O historiador conta que os Medina tinham antepassados judeus e por isso se considera um marrano, mas que a relação que tem com o judaísmo é muito pessoal: “Sou um grande leitor do Pentateuco e da mística judaica. Tenho um fundo agnóstico que me aponta para outra via mais cristã, mas sinto muita consonância com aquilo que se pode chamar a espiritualidade e a história judaica. Por isso explica que dos diversos livros que tenho escrito um deles chama-se Auschwitz e Moscovo.” Teve também uma boa relação com Israel, conta, chegando a colaborar com um antigo embaixador em Lisboa sobre os projetos de colonização judaica em Angola, mas agora confessa estar profundamente desiludido com a orientação política de Israel, “uma orientação política ortodoxa, extremamente conservadora”. E acrescenta que “em Israel devia haver duas nações, ou as nações palestiniana e a nação judaica podiam coabitar lado a lado com milhares de outros sítios do mundo, em que comunidades de distinta religião e distinta língua conseguem coabitar”.
Já licenciado e casado com Guida Miriam, colega na Universidade de Lisboa e também marrana, parte para Estrasburgo com uma bolsa de doutoramento da Gulbenkian. E apanha o Maio de 68. “Foi muito engraçado porque ocupámos a única parte importante de Estrasburgo, que é uma praça clássica onde só há hotéis de grande categoria.

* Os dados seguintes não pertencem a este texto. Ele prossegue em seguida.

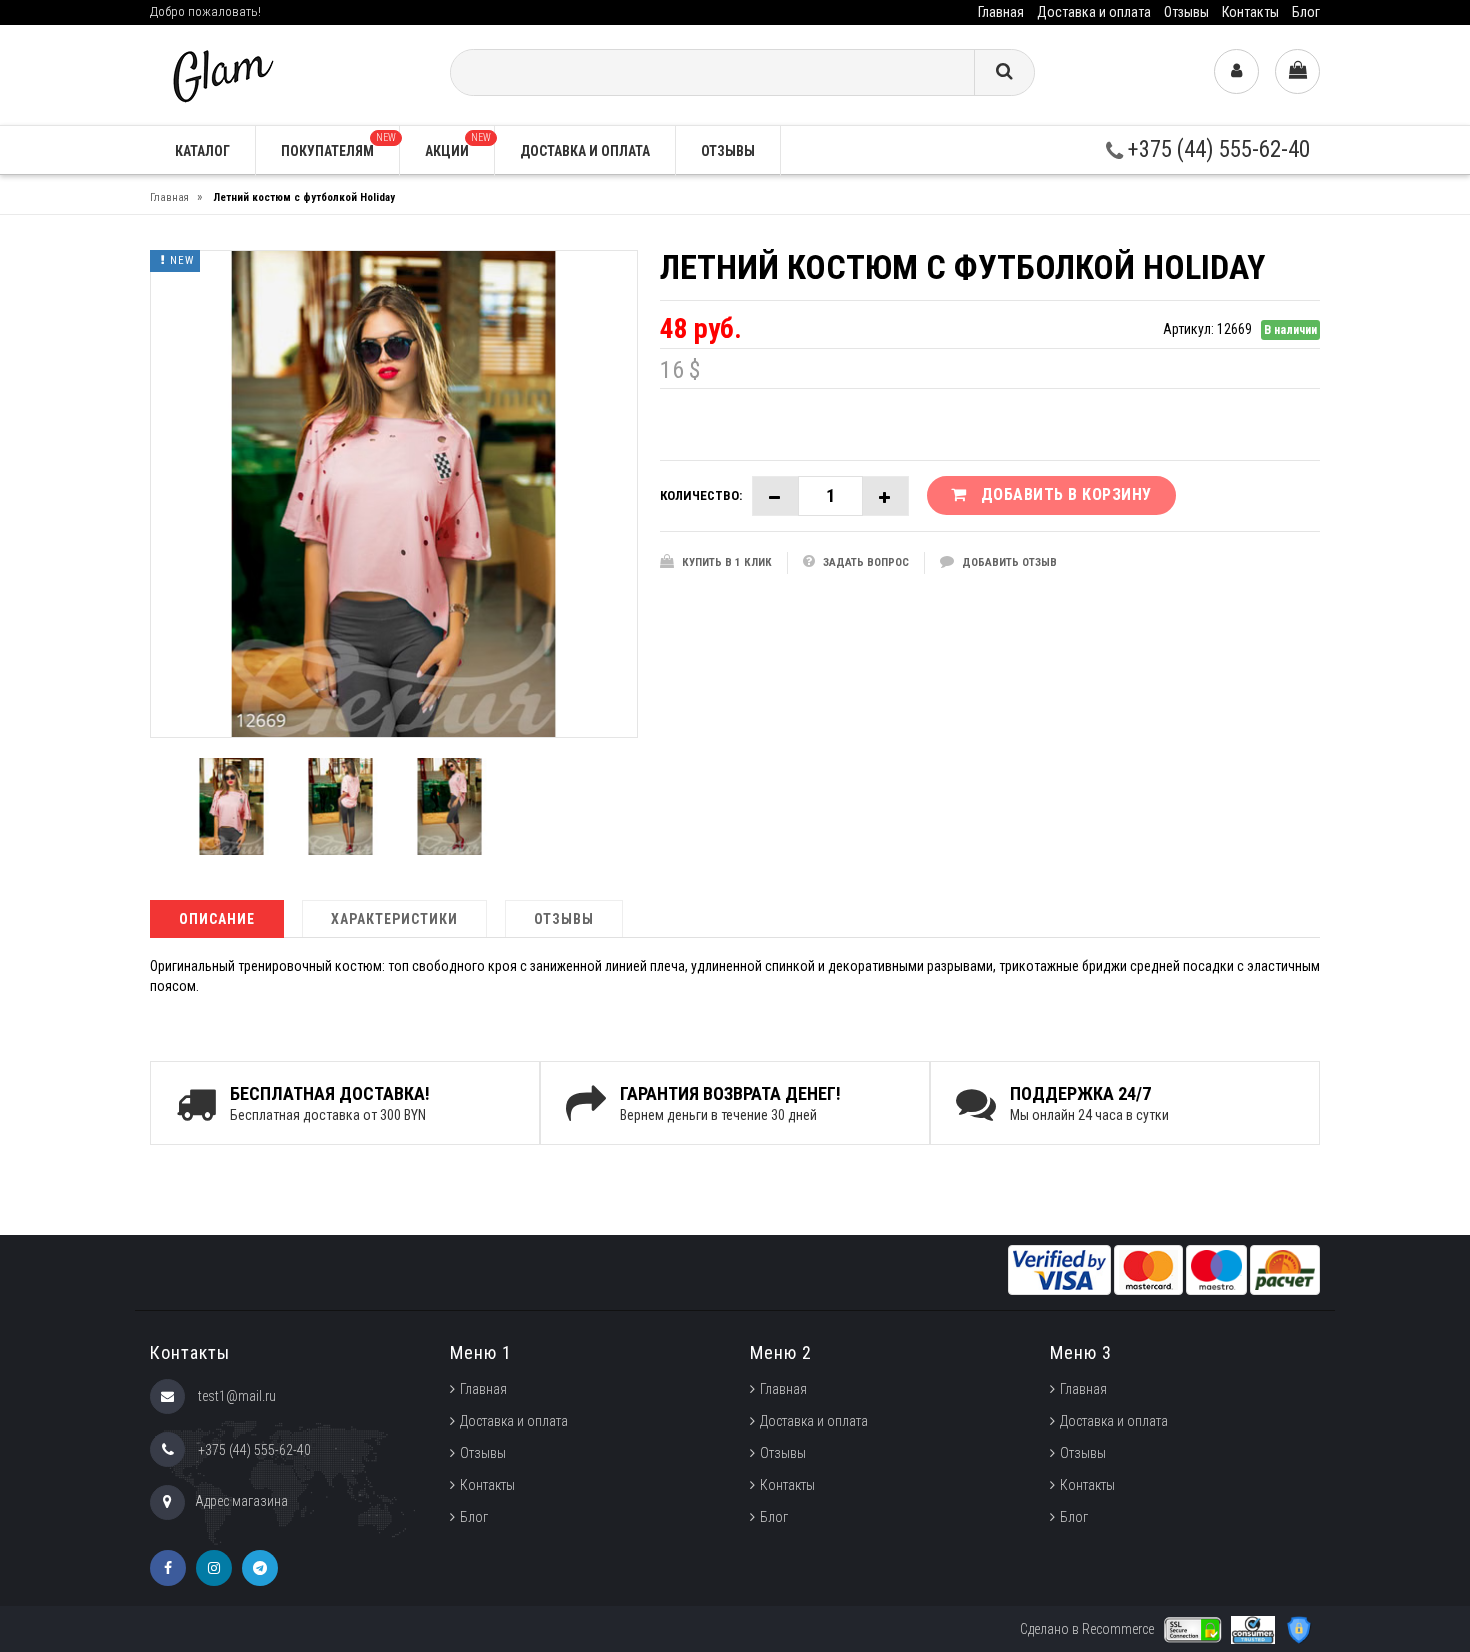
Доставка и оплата (1094, 12)
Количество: (701, 495)
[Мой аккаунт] (1236, 71)
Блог (1306, 12)
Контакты (1250, 12)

Ocupámos os quatro cantos da praça com comités nossos com bandeiras e gritos. A universidade aderiu toda a nós, todos os estudantes e todos os professores aderiram ao espírito de 68, mas não houve confrontos nenhuns com a polícia. Uma vez fomos manifestar contra um jornal bastante conservador de Estrasburgo e que fazia relatos das nossas ações tendenciosos e hostis. Aí a polícia apareceu, mas como nos limitámos a bradar uns quantos insultos e fomos embora, nada aconteceu. Depois, em princípios de junho, fui a Paris, já tinha acabado a greve da gasolina, e fiquei num hotel, e quando me dirigia para o hotel vi a última barricada a ser erguida no que é Saint-Michell. Estava a ver aquilo com uma maleta na mão, sentado num banco, a ver os estudantes a dobrar o alcatrão como quem dobra um tapete, fiquei espantado como era fácil, e depois debaixo dos pedregulhos havia areia… a tal praia, e então percebi o sentido profundo da frase “sous les pavés, la plage”.

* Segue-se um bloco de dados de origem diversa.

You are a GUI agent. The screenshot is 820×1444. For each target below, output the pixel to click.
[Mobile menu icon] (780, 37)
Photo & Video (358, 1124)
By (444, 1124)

Em Estrasburgo, em 1969, nasceu Daniel; dois anos depois, em Aix-en-Provence, onde começou a dar aulas, foi a vez de Sibila. Mas esta existência francesa, quase idílica, acabou de um dia para o outro, quando o fim da ditadura fez a família encher uma carrinha com as coisas da casa, “sobretudo livros”, e voltar a Portugal.
Está na hora de pedir a sobremesa, só uma maçã assada para João, quando pergunto como soube do 25 de Abril. “Nessa noite dormi mal, tive uma insónia, acordei um pouco atrasado. Havia uma conferência-debate no departamento de estudos portugueses e brasileiros em que eu tinha de participar na universidade onde eu ensinava, na Provença. Cheguei um bocado atrasado e estava toda a gente a olhar para mim com ar muito grave e só no meio da conferência é que um brasileiro se aproximou de mim e disse: ‘Houve uma revolução militar no seu país.’ Acelerei a participação na conferência, fui a correr para casa, a minha mulher estava a ouvir na rádio e na televisão, fomos buscar as nossas crianças à escola, e a diretora, que era muito nossa amiga, falou-nos ‘ah que horror, uma revolução militar no vosso país’. E nós respondemos-lhe: ‘Pior do que estava é impossível, isto significa que o regime vai acabar”, relata.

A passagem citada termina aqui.